How Many Moms Does It Take To Raise A Child?

This posted was originally published on WorldMomsBlog on 04/04

Well, let’s see… So far, I have counted four.

First, there is robot mom. She is on auto pilot because she is up twenty two  hours a day, doing pre- programmed tasks such as: feed baby, burp him, change his diaper, rock him to sleep for an hour.

Repeat in a different order all day long.

Robot mom yawns all the time, does not shower every day, only wears PJs and looks like a zombie. Her conversations are very predictable, usually about substances coming out of the baby’s body – she is a little obsessed, one might say….

Robot mom runs on batteries. They are rechargeable with anxiety. That’s why she does not fall asleep standing up;  she is too busy worrying about the color of baby’s poop, or projectile vomiting. Yet again, it always comes down to something  smelly firing out of tiny little bundle.

After about six months, anxiety does not recharge the batteries anymore. Plus, the baby is exhausted as well from all the throwing up, pooping and screaming, so he starts to sleep a little. It’s time for mom number two to kick in: insecure mom.

Insecure mom deals with babies that sleep-ish up to eight year olds. She has no clue what she is doing, and is constantly reminded by her friends and family members. “You shouldn’t give him carrots at his age”, “Does she still wear diapers?”, “He is a bit small”, “How many? Only two teeth are out?
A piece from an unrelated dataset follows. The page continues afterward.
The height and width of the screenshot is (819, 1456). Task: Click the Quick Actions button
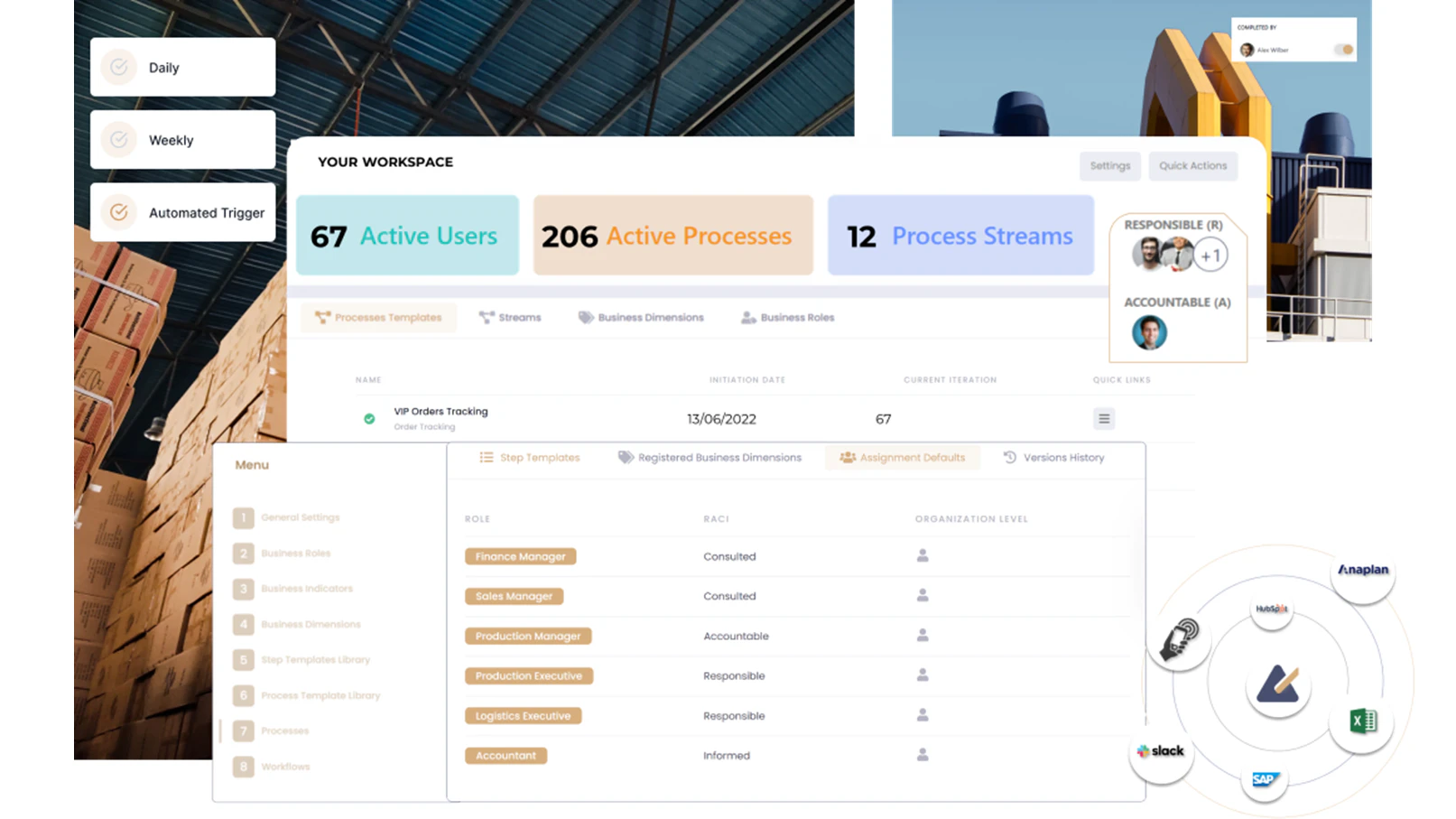click(1192, 165)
It’s strange”, “Your daughter looks funny with so little hair”, “What do you mean he does not know how to read?!!”  And so on. Insecure mom is at her best with her first child. By the time her second child comes along, she has learnt to tell everybody to bugger off. She has realized that passed the age of five, kids do go to the toilet, so who cares whether it happens at two, three or four? She has accepted that she cannot stretch her kid to grow bigger, that there are no medicine to grow teeth, and that nobody wants to do hair implants on toddlers so back off, all of you!!

Insecure mom feels guilty about everything:

Guilty for the things she does wrong, like losing the plot occasionally, using TV to get a few minutes of peace, being caught saying “What the f@*&!” by her four year old, who then seems to only remember THAT word (never happened to me! Hahahah!!)

Guilty for the things she does right, like punishing them for being rude, using a firm tone when they spit their food back in their plate, and generally for being firm but fair.

And guilty for anything in between.

After a few years of not trusting herself but realizing that her kids are growing up to be fine, well adjusted and happy children, insecure mom leaves and in comes cool mom!

Cool mom is going to enjoy a few years of honeymoon. The kids are big enough to understand rules and respect, and they are starting to get it. They can express themselves very clearly, so unless they run to you screaming, there is really no need to panic. If you don’t hear them, they are likely to be mischievous, but they have learnt the difference between stuff that they cannot do, BIG NO-NO (like drawing on the walls with markers) and the stuff they cannot do but, “Meh!” (like playing video game with the volume off so you won’t know). If you hear them, just buy new earplugs! They’ll come and get you if they need you. They give you priceless, magical moments when they tell you about their friends, their views on life. Nothing is more enjoyable that this complicity between you and them. They think you totally rock, although please don’t try to hug them in front of their friends!

Enjoy, because this mom does not stay for long. After that, the kids become teenagers and mom has to learn to interact with aliens. Everything that you thought you knew about your kids is just gone. You have to start from scratch. The only thing you don’t have to repeat is potty training. But other than that, you will have to deal with tantrums and other toddler like behaviors: not sharing their toys (their car) with their siblings, refusing to eat, slamming doors, boyfriend / girlfriend issues (yes, toddlers have a lot of boyfriend / girlfriend drama going on!). Except, you can’t put them in time out or tower over them with your grumpy voice and your look-like-you-mean-it. I mean, let’s face it, they are a foot taller than you are… So you have to be cop-mom: lay down the laws, stick to the rules. And call for back up! Or maybe remote mom: move to a deserted island with your alien children until they become humans again. I have no clue, I am only entering phase three of my motherhood journey. That’s why phase four looks a little scary. But like with robot, anxious and cool mom, we’ll all manage when we get there. Because at the end of the day, we will do our best. And that’s the best we can do!